Stored data:

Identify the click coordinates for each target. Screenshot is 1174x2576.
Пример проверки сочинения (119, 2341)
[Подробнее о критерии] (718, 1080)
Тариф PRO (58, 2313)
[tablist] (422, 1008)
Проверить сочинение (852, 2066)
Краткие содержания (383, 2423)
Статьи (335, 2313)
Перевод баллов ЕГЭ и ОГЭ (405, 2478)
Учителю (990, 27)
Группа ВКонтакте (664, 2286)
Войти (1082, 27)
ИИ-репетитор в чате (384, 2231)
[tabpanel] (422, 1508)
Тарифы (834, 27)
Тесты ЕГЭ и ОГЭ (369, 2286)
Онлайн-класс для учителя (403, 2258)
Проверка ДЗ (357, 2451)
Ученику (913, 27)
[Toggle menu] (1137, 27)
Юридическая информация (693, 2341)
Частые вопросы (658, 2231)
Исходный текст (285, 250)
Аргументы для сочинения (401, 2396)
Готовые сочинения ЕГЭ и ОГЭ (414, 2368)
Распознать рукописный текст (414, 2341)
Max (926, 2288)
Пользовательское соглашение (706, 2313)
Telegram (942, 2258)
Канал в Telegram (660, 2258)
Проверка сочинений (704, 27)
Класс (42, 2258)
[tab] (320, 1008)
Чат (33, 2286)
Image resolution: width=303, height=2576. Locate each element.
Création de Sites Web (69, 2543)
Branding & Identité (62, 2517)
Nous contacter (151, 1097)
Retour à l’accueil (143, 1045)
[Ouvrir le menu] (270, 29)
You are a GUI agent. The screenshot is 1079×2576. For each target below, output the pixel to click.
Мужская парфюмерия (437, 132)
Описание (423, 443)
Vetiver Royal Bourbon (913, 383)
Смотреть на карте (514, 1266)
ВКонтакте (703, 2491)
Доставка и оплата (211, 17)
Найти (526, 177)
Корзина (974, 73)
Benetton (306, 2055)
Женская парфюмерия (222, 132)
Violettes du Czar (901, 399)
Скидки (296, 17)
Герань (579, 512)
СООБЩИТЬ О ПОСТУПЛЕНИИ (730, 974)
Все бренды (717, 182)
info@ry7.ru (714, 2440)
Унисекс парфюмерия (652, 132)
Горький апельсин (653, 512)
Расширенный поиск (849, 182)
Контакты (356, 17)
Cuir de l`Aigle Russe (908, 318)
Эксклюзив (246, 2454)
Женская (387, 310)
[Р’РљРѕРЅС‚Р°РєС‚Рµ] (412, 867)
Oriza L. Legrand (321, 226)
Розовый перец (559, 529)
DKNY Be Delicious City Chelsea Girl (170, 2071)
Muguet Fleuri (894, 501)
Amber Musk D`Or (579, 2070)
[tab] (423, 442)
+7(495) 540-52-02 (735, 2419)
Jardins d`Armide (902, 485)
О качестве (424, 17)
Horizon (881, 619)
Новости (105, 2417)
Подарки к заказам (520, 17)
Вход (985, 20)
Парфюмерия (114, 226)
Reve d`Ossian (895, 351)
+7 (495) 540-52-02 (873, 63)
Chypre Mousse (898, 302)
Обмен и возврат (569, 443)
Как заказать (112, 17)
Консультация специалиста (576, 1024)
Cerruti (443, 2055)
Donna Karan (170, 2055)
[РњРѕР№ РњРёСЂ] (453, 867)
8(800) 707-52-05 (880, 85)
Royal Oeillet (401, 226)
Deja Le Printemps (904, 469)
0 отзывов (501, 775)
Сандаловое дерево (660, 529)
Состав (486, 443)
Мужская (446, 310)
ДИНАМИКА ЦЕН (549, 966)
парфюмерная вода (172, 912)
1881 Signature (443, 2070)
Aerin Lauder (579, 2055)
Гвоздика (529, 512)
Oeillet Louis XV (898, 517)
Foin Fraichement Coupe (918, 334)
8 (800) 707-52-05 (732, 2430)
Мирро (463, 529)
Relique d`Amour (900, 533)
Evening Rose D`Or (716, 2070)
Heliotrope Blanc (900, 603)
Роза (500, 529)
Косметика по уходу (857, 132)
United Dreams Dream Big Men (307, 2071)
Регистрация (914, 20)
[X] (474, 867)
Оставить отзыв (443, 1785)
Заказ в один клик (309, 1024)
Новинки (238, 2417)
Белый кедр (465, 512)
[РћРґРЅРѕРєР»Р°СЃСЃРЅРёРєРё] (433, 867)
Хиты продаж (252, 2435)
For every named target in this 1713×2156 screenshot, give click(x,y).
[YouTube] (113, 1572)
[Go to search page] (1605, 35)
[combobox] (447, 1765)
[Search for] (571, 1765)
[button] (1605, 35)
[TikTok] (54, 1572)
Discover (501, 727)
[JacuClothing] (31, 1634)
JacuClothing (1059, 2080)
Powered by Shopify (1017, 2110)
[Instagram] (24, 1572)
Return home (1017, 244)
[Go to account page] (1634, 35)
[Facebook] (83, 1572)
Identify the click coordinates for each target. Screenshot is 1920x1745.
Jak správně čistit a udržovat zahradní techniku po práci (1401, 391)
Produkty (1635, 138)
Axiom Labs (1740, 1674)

**What is being asked**
If a line in the data above contains "сочинения", return that line.

**Output of the exercise**
Пример проверки сочинения (119, 2341)
Аргументы для сочинения (401, 2396)
Готовые сочинения ЕГЭ и ОГЭ (414, 2368)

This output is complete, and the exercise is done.